> _Work to do_
Would you repeat the entries word for word, from the first line through the line containing "Action: point(315,443)", inclusive?

** BEGIN **

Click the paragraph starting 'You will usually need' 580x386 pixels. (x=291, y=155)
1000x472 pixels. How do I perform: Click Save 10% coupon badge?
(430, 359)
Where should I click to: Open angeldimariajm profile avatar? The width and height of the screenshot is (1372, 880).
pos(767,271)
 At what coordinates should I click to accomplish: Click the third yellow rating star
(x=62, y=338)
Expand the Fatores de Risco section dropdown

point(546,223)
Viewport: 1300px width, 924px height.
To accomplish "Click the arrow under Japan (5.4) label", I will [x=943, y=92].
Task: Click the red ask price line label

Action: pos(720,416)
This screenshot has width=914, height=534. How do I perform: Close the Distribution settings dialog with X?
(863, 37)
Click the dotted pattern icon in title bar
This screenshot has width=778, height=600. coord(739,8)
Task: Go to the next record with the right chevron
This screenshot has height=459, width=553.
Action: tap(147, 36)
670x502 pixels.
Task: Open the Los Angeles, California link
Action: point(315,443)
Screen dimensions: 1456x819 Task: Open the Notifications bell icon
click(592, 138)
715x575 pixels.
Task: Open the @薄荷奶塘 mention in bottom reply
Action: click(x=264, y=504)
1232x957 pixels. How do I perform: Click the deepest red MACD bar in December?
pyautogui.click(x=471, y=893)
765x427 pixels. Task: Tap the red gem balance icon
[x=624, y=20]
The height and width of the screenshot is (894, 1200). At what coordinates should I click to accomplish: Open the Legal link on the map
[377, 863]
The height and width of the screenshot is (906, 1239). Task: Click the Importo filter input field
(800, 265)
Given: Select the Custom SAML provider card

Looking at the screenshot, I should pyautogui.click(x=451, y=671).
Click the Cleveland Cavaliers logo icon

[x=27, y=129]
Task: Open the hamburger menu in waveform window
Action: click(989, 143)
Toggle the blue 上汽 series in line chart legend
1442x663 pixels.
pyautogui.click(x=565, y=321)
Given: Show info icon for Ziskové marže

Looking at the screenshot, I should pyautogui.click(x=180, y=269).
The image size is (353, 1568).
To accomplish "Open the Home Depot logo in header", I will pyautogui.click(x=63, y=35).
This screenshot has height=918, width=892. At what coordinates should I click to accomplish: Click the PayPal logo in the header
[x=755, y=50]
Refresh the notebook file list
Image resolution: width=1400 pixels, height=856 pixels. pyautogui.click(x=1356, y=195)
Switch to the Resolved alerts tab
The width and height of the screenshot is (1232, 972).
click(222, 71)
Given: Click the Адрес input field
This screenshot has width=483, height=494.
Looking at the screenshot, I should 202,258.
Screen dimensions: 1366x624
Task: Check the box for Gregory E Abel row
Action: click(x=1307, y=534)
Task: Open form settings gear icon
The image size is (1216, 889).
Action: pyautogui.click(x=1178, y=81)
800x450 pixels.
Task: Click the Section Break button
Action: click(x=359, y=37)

** END **

> _Solved exercise_
Click the paragraph starting 'You will usually need' 580x386 pixels. (x=291, y=155)
1000x472 pixels. How do I perform: Click Save 10% coupon badge?
(430, 359)
Where should I click to: Open angeldimariajm profile avatar? The width and height of the screenshot is (1372, 880).
pos(767,271)
 At what coordinates should I click to accomplish: Click the third yellow rating star
(x=62, y=338)
Expand the Fatores de Risco section dropdown

point(546,223)
Viewport: 1300px width, 924px height.
To accomplish "Click the arrow under Japan (5.4) label", I will [x=943, y=92].
Task: Click the red ask price line label

Action: pos(720,416)
This screenshot has width=914, height=534. How do I perform: Close the Distribution settings dialog with X?
(863, 37)
Click the dotted pattern icon in title bar
This screenshot has width=778, height=600. coord(739,8)
Task: Go to the next record with the right chevron
This screenshot has height=459, width=553.
Action: tap(147, 36)
670x502 pixels.
Task: Open the Los Angeles, California link
Action: point(315,443)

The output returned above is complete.